Posted on 01 February 2017 by GGS News

New Delhi : In a major step, Finance Minister Arun Jaitley announced the reduction of the existing rate of taxation for individuals with income ranging between Rs 2.5 lakh to Rs 5 lakh to 5% instead of 10%. There will be a surcharge of 10% for those whose annual income is Rs 50 lakh to Rs 1 crore. Additionally, the 15% surcharge on Rs 1 crore or more remains unchanged. This is to make up for Rs 15,000 crore loss due to the cut in the personal income tax rate.This would reduce the tax liability of all persons below Rs 5 lakh income either to zero (with rebate) or 50% of their existing liability. In order not to have duplication of benefit, the existing benefit of rebate available to the same group of beneficiaries is being reduced to Rs 2500 available only to assessees upto income of Rs 3.5 lakhs. The combined effect of both these measures will mean that there would be zero tax liability for people getting income up to Rs 3 lakhs p.a. and the tax liability will only be Rs 2,500 for people with income between Rs 3 and Rs 3.5 lakhs,” the finance minister said in his budget.

“If the limit of Rs 1.5 lakh under Section 80C for investment is used fully, the tax would be zero for people with income of Rs 4.5 lakhs. While the taxation liability of people with income up to Rs 5 lakhs is being reduced to half, all the other categories of tax payers in the subsequent slabs will also get a uniform benefit of Rs 12,500 per person. The total amount of tax foregone on account of this measure is Rs 15,500 crores,” he said.Jaitley said only 1.74 crore individuals filed income tax returns as against 4.2 crore people working in the organised sector. The advance tax on personal Income tax was increased by 34.8 percent due to demonetisation, the finance minister added.Making a case for widening the tax net, Jaitley said the lower entry-level tax rate will expand the base in the coming year. He made a case for the same by explaining how the Direct Tax collection in India is not commensurate with spending. While 3.7 crore individuals filed returns, 99 lakh showed income below the exempt limit, 1.95 crore were between Rs 2.5 and Rs 5 lakh and only 24 lakh were above Rs 10 lakh. Out of 76 lakh individual assessee who declare over Rs 5 lakh income, a major chunk of 56 lakh are salaried. “India is a largely tax non-compliant society thanks to the presence of large cash economy which allows tax evasion,” the FM said.
Tax rates for small and medium-sized companies have also been cut. Companies with an annual turnover of up to Rs 50 crore will now pay 25% instead of the earlier 30%. The finance minister said this will benefit 96% of the companies in the country.
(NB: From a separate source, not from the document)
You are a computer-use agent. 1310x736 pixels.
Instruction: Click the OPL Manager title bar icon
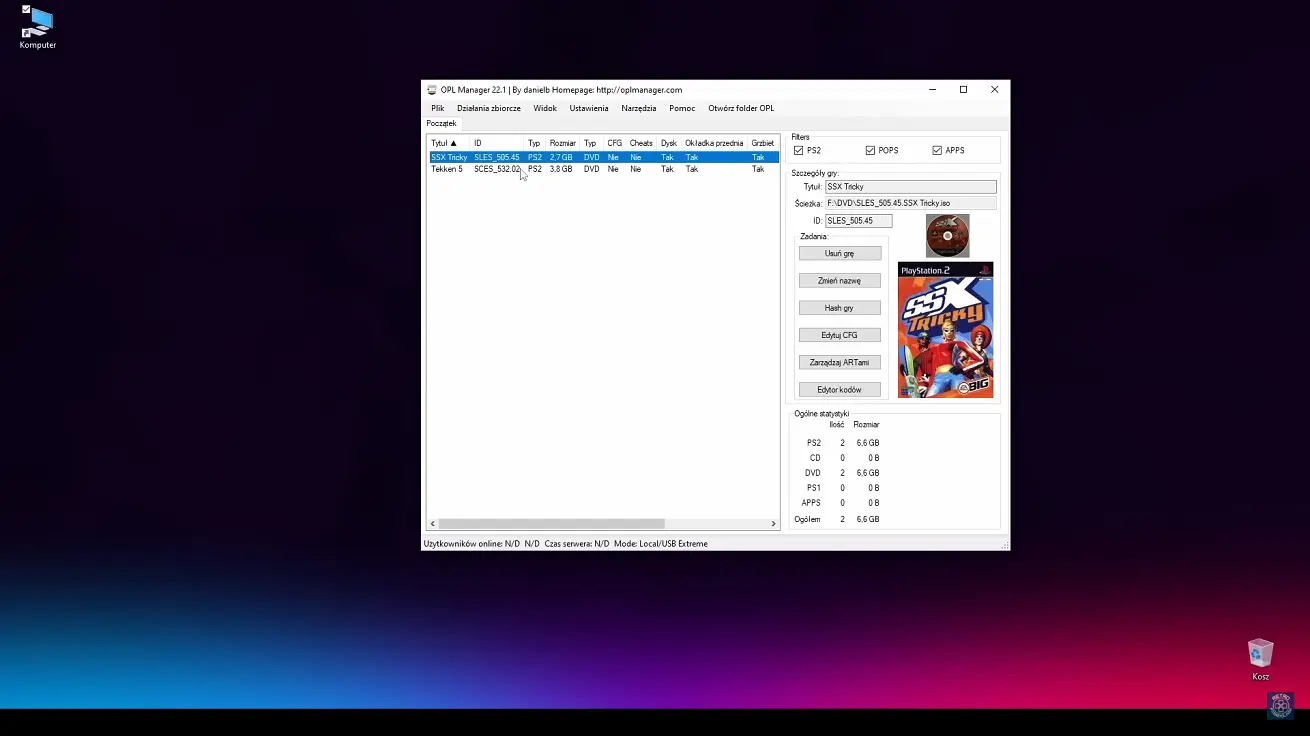431,89
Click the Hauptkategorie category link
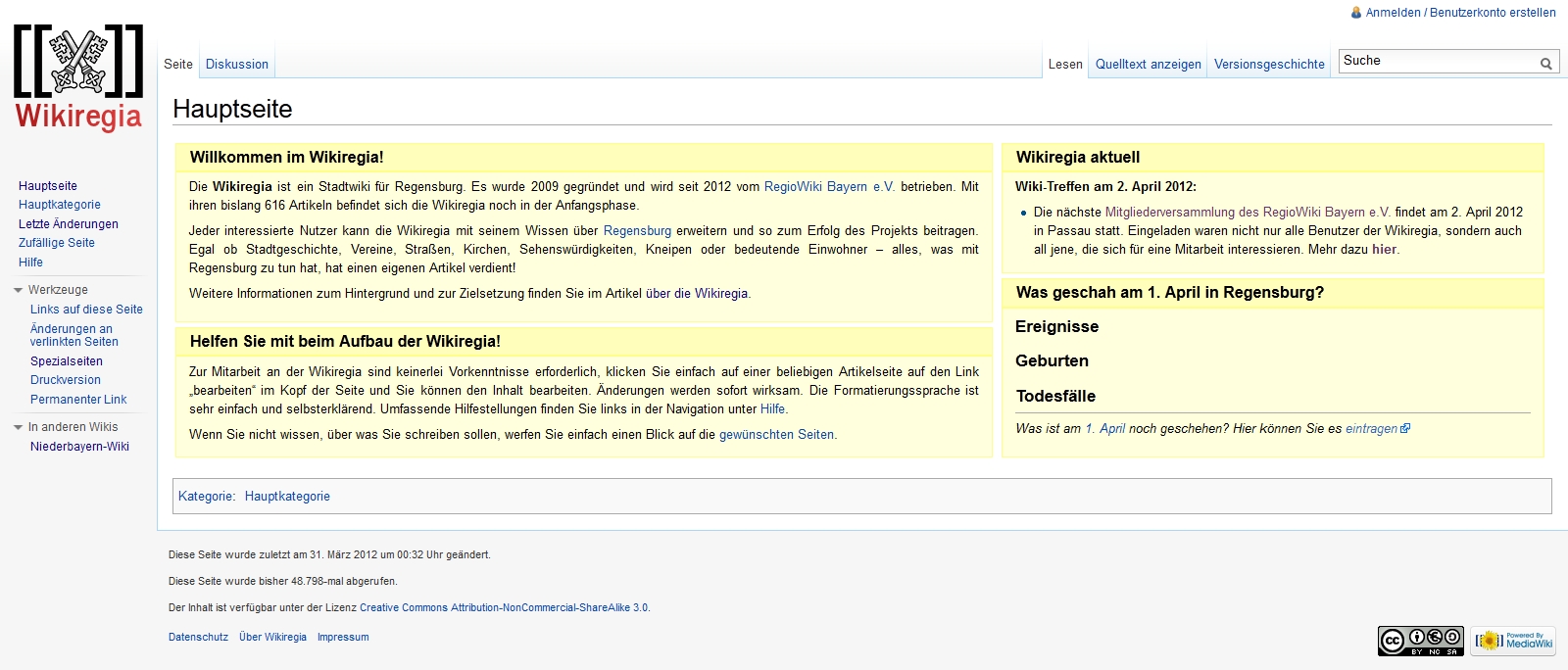The height and width of the screenshot is (670, 1568). [x=287, y=497]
Abhishek Goenka, Partner Direct Tax PwC India for startups, said there was an expectation of an across the board reduction in the rate. Instead, a calibrated approach has been adopted and the reduction is only for companies with turnover of less than Rs 50 crores. “I expect that there will be some safeguards against unnecessary arbitrage opportunities by splitting businesses.”
He said the increased period for profit linked deduction for three years out of 7 years as against five years is welcome, as start-ups are not expected to make profits for the first few years. “The ask was for a 10-year period, but extension to 7 years is nevertheless welcome. The exemption from MAT has however, not been allowed, and an enhanced carry over period will not really help start ups from a cash flow perspective.”